Should we do good to be rewarded?

Should we do good to be rewarded?

Mark 10:28-31. Many that are first will be last, and the last will be first.

Should we do good to be rewarded?

The preaching is charity and unconditional love. My reservations about doing good because we want to be saved is that this reasoning is ultimately consequentialist; with regards to an anticipated reward. Isn’t this conditional?

Perhaps the message is simple yet profound: we should do good to be good. Doing good is to be authentic to who we are, embracing our natural curiosity and predisposition towards flourishing.

The story of the philosopher’s stone seems like a paradox: the one who lusts for the stone is most undeserving, yet the one who seeks but is reluctant and humble is the most deserving.

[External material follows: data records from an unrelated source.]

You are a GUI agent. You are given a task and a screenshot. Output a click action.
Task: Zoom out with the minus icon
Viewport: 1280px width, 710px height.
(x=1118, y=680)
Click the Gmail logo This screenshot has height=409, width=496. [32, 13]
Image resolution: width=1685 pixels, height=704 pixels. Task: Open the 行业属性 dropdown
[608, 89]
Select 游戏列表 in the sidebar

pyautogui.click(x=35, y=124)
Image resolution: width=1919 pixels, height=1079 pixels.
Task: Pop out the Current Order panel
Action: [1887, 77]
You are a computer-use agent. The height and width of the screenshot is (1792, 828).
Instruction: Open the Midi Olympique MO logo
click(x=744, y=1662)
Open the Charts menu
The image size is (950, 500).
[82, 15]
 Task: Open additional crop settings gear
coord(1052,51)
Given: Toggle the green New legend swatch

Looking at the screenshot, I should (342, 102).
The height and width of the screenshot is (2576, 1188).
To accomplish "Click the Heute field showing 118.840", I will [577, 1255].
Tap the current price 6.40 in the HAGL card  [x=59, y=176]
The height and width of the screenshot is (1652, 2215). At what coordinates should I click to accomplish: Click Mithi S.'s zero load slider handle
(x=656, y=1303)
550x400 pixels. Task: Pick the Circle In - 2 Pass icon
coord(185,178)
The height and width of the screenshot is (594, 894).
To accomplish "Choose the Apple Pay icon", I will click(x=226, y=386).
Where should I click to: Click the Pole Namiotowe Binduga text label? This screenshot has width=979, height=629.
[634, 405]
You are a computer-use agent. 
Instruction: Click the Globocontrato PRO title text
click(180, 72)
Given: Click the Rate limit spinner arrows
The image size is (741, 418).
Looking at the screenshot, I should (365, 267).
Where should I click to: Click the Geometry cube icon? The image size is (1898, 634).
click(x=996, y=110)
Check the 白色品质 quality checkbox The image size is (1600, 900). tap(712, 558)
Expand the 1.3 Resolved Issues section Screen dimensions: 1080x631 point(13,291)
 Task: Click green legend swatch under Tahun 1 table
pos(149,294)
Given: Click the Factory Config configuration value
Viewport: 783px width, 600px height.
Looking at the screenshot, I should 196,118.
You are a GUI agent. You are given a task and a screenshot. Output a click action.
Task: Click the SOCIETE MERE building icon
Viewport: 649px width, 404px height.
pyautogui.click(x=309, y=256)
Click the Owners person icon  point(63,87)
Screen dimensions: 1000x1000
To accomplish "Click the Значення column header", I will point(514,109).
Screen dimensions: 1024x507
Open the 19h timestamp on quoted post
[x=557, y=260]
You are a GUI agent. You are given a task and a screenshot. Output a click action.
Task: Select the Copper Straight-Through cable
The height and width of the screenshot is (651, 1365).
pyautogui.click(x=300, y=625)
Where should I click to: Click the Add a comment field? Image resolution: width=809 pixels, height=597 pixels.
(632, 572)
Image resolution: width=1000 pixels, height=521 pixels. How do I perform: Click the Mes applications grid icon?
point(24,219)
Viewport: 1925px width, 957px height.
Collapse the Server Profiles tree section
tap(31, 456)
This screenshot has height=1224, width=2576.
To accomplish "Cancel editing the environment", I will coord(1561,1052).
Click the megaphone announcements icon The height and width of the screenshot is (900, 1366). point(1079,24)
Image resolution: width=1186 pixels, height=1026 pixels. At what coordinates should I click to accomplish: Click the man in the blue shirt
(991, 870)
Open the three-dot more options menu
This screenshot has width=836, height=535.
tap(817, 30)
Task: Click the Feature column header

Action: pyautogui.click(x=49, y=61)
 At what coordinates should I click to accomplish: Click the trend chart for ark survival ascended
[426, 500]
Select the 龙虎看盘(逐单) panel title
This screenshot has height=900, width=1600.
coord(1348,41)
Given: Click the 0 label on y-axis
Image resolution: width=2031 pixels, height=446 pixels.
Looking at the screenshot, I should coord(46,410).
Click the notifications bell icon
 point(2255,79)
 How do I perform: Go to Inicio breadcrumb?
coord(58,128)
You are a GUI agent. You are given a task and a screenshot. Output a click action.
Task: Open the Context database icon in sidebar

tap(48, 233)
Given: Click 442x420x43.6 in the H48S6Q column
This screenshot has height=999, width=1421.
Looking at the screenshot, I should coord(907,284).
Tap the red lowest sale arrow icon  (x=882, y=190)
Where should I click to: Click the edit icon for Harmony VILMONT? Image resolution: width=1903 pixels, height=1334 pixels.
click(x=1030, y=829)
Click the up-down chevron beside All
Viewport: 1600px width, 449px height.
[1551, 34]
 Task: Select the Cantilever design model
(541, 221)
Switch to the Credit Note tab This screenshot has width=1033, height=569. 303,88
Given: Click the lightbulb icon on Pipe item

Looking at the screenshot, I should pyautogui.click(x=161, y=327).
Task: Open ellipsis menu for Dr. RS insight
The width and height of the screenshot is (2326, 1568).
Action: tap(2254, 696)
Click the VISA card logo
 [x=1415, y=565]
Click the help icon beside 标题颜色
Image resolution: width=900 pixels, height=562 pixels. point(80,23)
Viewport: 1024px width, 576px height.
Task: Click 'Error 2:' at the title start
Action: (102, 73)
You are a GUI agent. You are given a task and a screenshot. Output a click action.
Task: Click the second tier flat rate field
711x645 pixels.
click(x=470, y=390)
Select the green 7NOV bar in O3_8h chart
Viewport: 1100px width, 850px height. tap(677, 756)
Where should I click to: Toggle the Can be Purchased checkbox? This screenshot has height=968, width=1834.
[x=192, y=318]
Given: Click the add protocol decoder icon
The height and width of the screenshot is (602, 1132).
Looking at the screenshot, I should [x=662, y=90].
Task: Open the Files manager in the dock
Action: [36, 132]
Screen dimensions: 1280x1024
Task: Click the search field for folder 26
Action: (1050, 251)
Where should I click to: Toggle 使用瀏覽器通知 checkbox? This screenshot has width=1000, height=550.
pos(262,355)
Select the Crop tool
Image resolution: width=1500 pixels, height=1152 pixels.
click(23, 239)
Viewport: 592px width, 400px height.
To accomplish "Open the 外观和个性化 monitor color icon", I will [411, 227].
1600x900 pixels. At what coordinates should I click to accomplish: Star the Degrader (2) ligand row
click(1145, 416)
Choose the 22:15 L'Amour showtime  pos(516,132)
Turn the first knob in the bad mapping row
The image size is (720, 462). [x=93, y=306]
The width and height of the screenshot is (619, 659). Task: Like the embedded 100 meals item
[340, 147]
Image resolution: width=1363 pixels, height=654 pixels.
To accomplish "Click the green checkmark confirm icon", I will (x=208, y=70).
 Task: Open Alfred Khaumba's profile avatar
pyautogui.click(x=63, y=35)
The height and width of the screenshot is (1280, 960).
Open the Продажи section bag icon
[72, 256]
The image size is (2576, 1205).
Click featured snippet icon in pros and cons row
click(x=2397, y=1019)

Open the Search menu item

If we do things because we expect salvation and the eternal life after our worldly death, then this may distract us from the point of the commandment of love: love by default. Loving for loving’s sake.

I have a somewhat “uncomfortable” insight on faith: what it means to have faith is not to expect reward from the other who we have faith on. Expectation and entitlement dilutes gratitude.

Faith is about doing and being good without regards to consequences. The miracle is that if every person embraces this principle, then the world will be like the Kingdom of God. But humans inevitably have flaws; so the challenge:

Can we keep the faith, keep on loving, and keep on being good despite the flaws and suffering we will inevitably encounter? Are we willing to get uncomfortable?

If yes, then maybe we are truly one step closer towards salvation. Or at least, we honor who truly are: good.